I had the same initial reactions to the pork baos. They looked a bit dry and didn’t have the slight crust of other pa-fried buns. But the first bite revealed an impossibly light and fluffy bun. It was a cloud bursting with a subtle flavor of pork and scallions. I only ate four during lunch due to the sheer quantity, but I later devoured the rest at home. Portions here tend to be large and I had a lot of leftovers, but I also wish I could’ve ordered more. Scanning the menu, there were a lot of pork, jellyfish, sea cucumbers and cabbages. Judging by my first impressions, Tasty Noodle revels in subtleness. Flavors are focused and not too strong. It’s more about the interplay of flavor and texture. Nothing here will overwhelm your senses or flair your nostrils with spiciness. If eating at a Cantonese of Shanghai restaurant is like watching a James Cameron movie, Tasty Noodle has a subdued complexity like a Yasujiro Ozu film.

3:30 pm

1 banana

6 pm

Mr. Baguette

“special” banh mi on sesame baguette

1 can of Sprite

Despite their culinary ingenuity, I don’t know how the French never thought of the banh mi. It’s a sandwich made with French baguette, loaded with French charcuterie, with a condiment of French pate and French aioli. But they’ve pretty much just stuck with ham and butter. Meanwhile, it was their former colony of Vietnam who thought to put all the French ingredients together, along with pickled carrots, turnips, jalapenos and cilantro. There are now hundreds of banh mi places dotting Vietnamese neighborhoods San Gabriel Valley and north Orange County. There are equally as many variations. Roast pork, BBQ pork and chicken are popular. I’ve even seen breakfast banh mis with the scrambled eggs and bacon. But the classic one is the banh mi dac biet, which is a melange of cold cuts, usually ham, pork meat loaf, head cheese, pork slices and pate.
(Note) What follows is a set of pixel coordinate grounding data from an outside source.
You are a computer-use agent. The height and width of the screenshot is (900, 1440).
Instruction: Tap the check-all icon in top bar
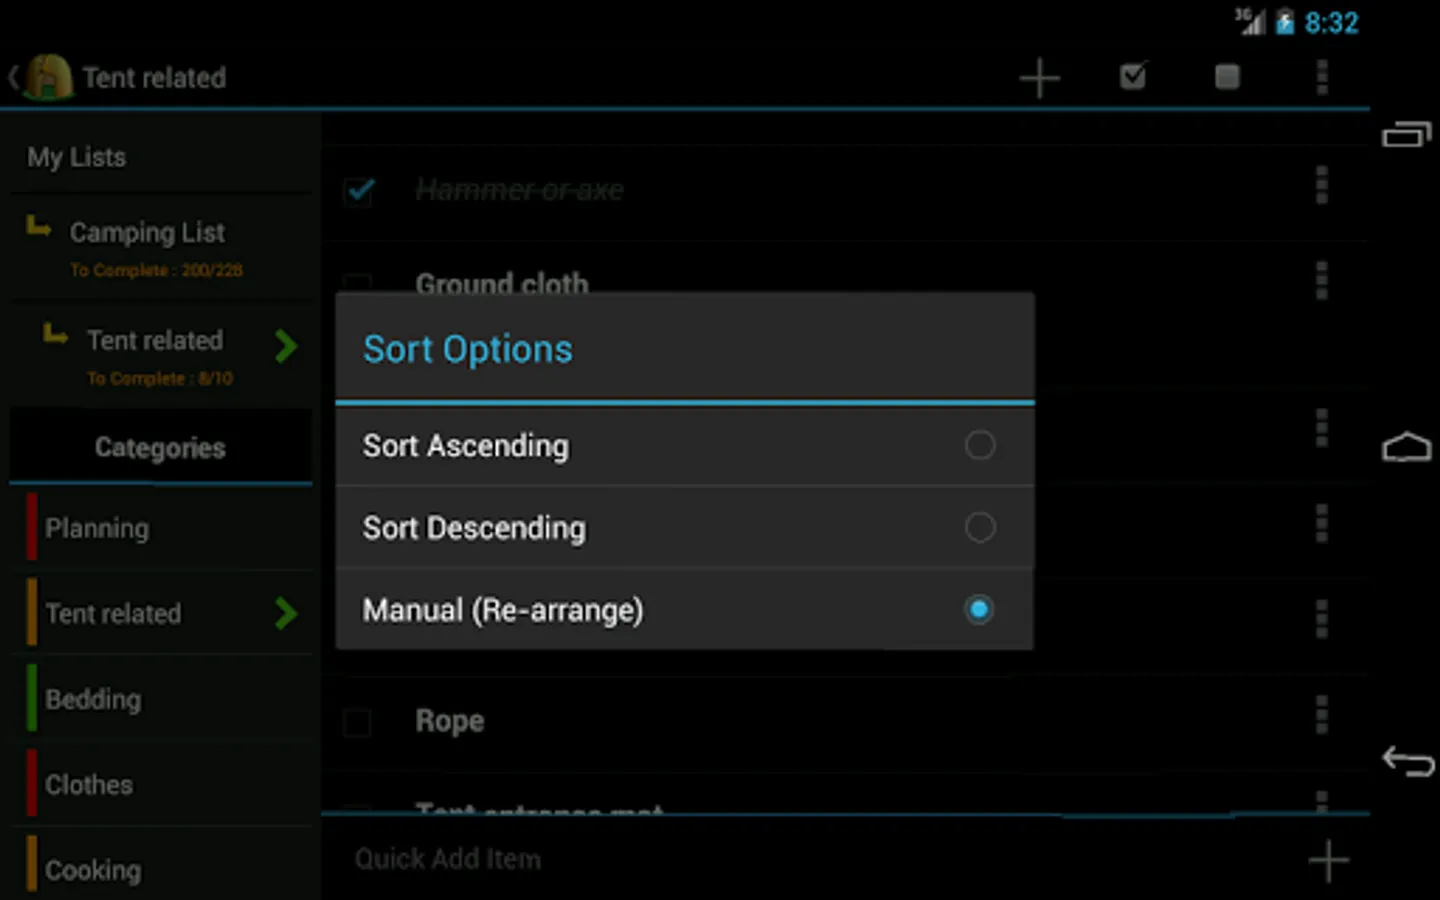[x=1133, y=77]
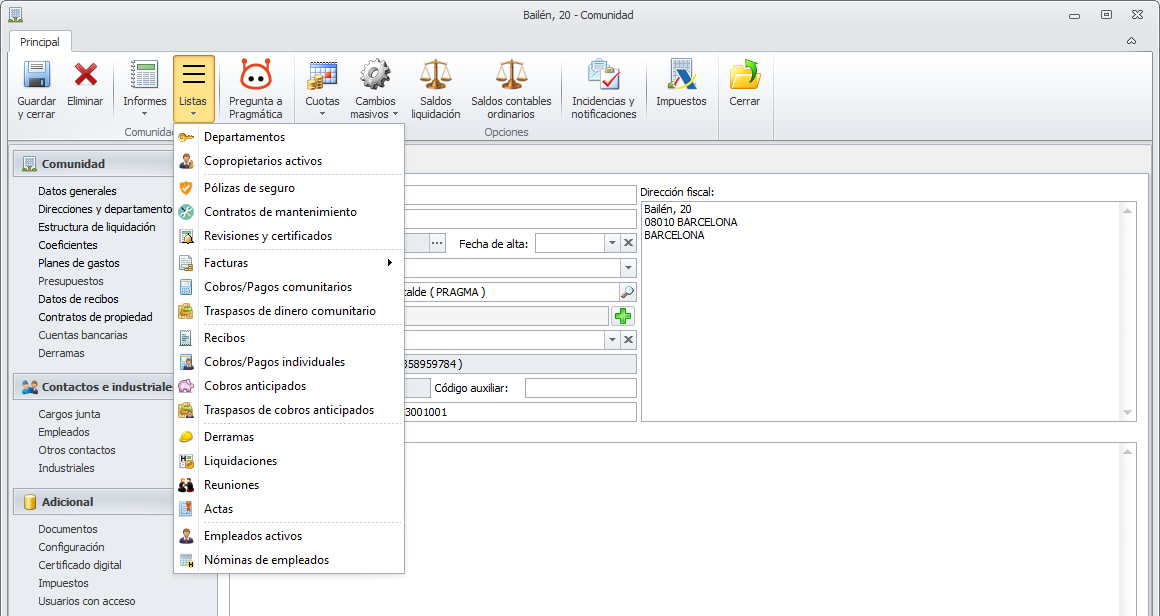Click the red Eliminar X icon
Screen dimensions: 1160x616
[x=85, y=76]
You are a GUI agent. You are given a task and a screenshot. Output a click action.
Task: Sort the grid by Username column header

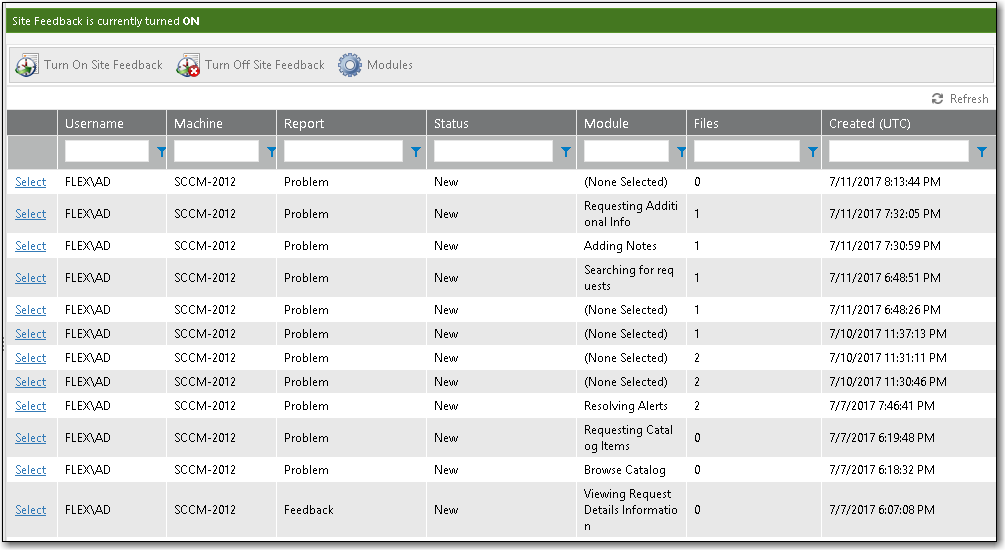(x=94, y=124)

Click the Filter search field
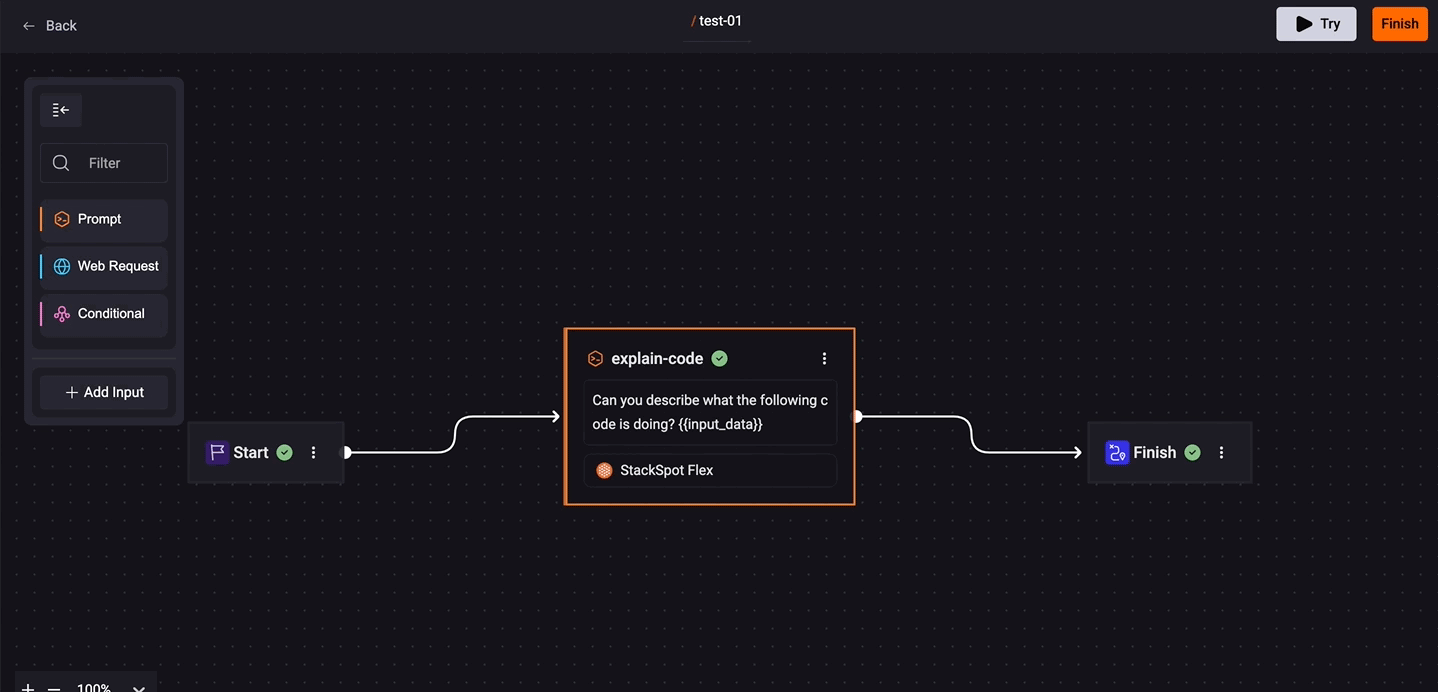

Like Pat’s and Geno’s cheesesteaks in Philadelphia, or Lafayette and American for Coney Island hot dogs in Detroit, Mr. Baguette and Lee’s Sandwiches, two of the more popular banh mi places in Los Angeles, are situated within a half-block of each other on Valley Blvd. in Alhambra, each drawing in large crowds for their Vietnamese sub sandwiches. Whichever you prefer is strictly a matter of personal choice. I personally like Mr. Baguette a bit better because I prefer their bread, especially the sesame baguette, and their sandwiches are bigger. I know people who get annoyed at Mr. Baguette for making you add the pickled vegetables yourself and not having cilantro (which does irk me). I do go to Lee’s though if I plan on eating there, it’s a more comfortable space. There are better banh mi places in a town that has a ton of them; Banh Mi My Tho and Banh Mi Che Cali a bit further west on the same street are probably better. But if I’m getting a sandwich to go, I like the drive-thru at Mr. Baguette is a grand idea.